EXERCISE DETAILS:
Please say whether each statement agrees with the text about Brady lists in Washington state, giving yes or no and quoting the words of the text that decide it. (a) Washington state keeps a central government database of officers placed on Brady lists. (b) Crosscut sought the lists from prosecutors in every one of Washington's 39 counties. (c) The state Criminal Justice Training Commission maintains the database of officers currently working in Washington.

DOCUMENT EXTRACT:
Prosecutors are required to keep track of cops with credibility issues so that, if those officers are asked to testify in court, the defendant's lawyers will be informed about the officers’ past actions.
In effect, prosecutors must notify defense attorneys of any information that could cast doubt on a cop’s testimony, since that information could potentially sway members of a jury and change the outcome of a case.
These lists of cops are often called “Brady” lists, after one of the early court rulings on the matter, although they are formally known as "potential impeachment disclosure" lists. Some county prosecutors maintain files with Brady material on officers, but don’t keep an actual list; we asked for these files as well.
Because criminal trials rely on officers’ testimony and reports, many cops are terminated when evidence emerges that they have lied or been dishonest.
Others, however, continue to work as police officers with this form of a “warning label” attached.
We wanted to find out exactly how many police officers across Washington have credibility problems. We knew this list wouldn’t supply a complete picture of every cop with issues, but as one former public defender told us, it does illustrate at least the tip of the iceberg.
No central government database exists of cops who are placed on Brady lists in Washington state. To get this information, Crosscut filed public records requests for the lists from prosecutors in all of Washington’s 39 counties, compiling the responses into a unique database.
More than 800 officers in all appear on county Brady lists, Crosscut found. The challenge was finding out how many of them were still employed.
To do that, we cross-referenced our statewide list of officers on Brady lists with a database of officers currently working in Washington state. This database is maintained by the state Criminal Justice Training Commission.

SUPPLIED INFORMATION:
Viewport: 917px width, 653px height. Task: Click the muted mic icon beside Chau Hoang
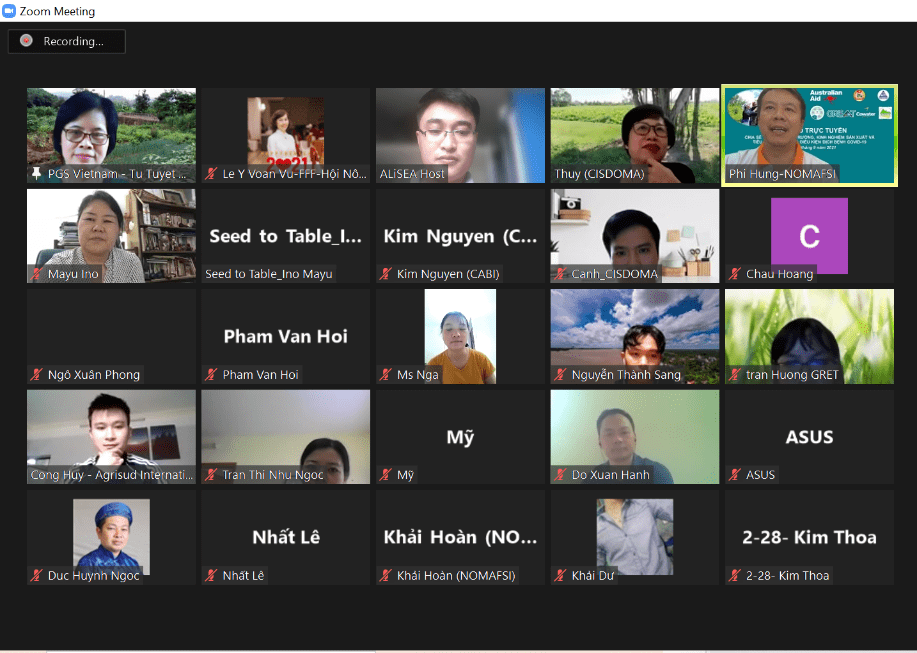point(735,274)
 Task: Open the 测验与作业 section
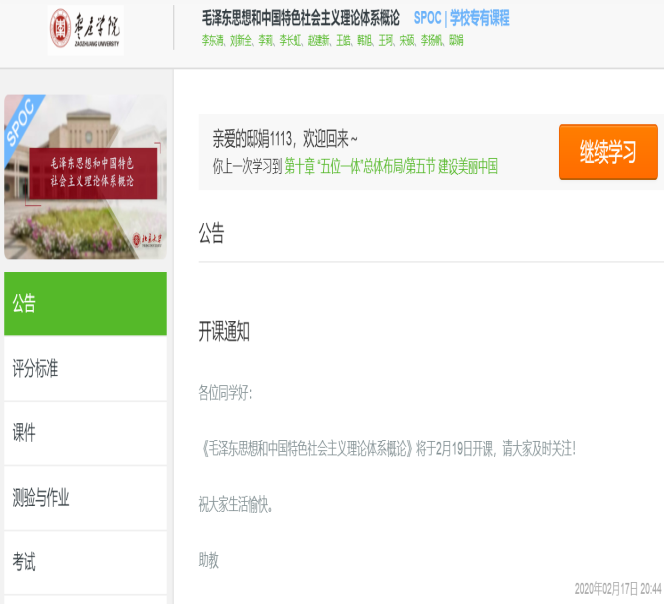coord(85,497)
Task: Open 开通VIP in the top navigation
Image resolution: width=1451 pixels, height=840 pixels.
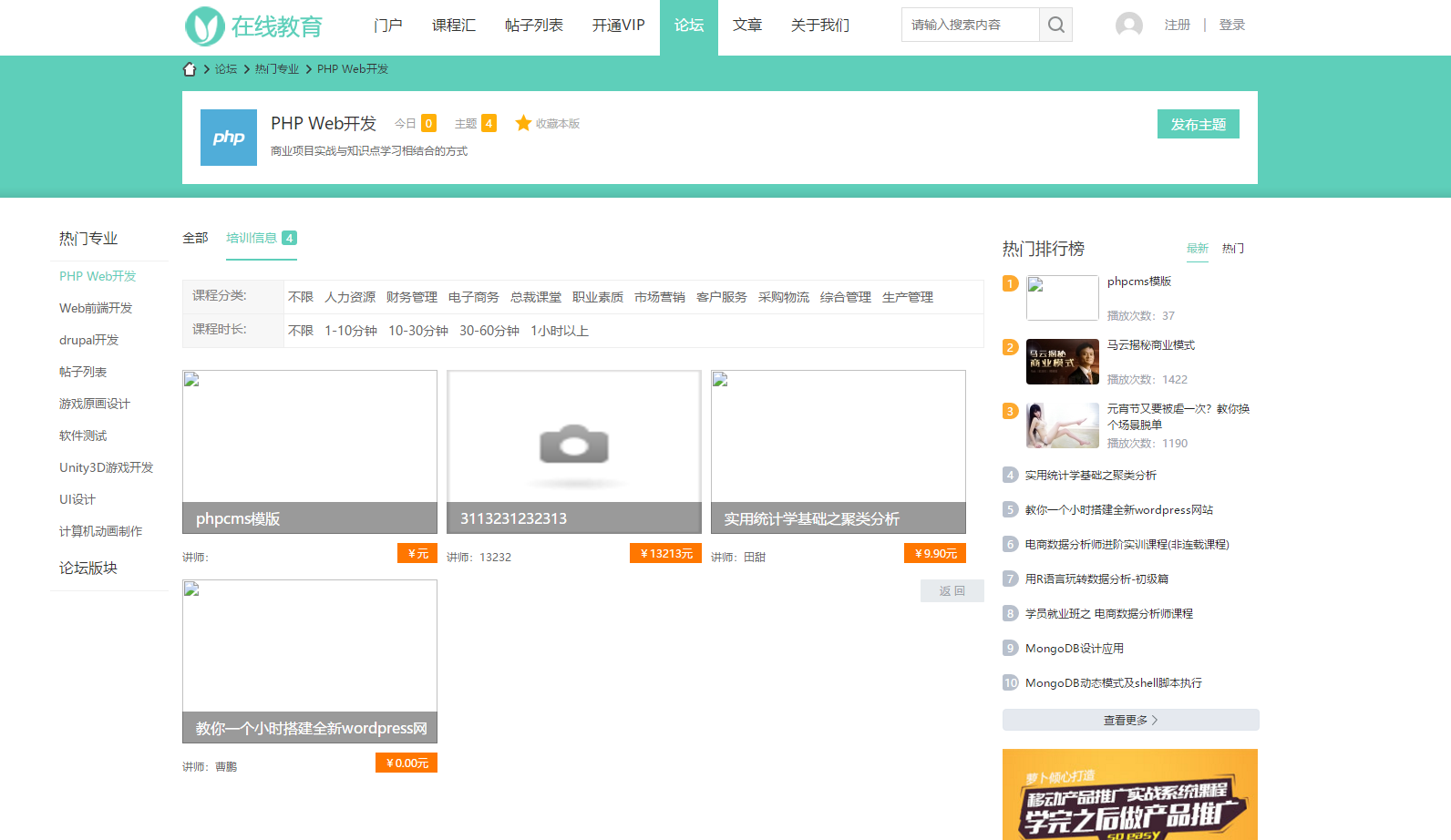Action: (618, 26)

ANSWER:
(a) No: "No central government database exists of cops who are placed on Brady lists in Washington state."
(b) Yes: "Crosscut filed public records requests for the lists from prosecutors in all of Washington’s 39 counties"
(c) Yes: "This database is maintained by the state Criminal Justice Training Commission."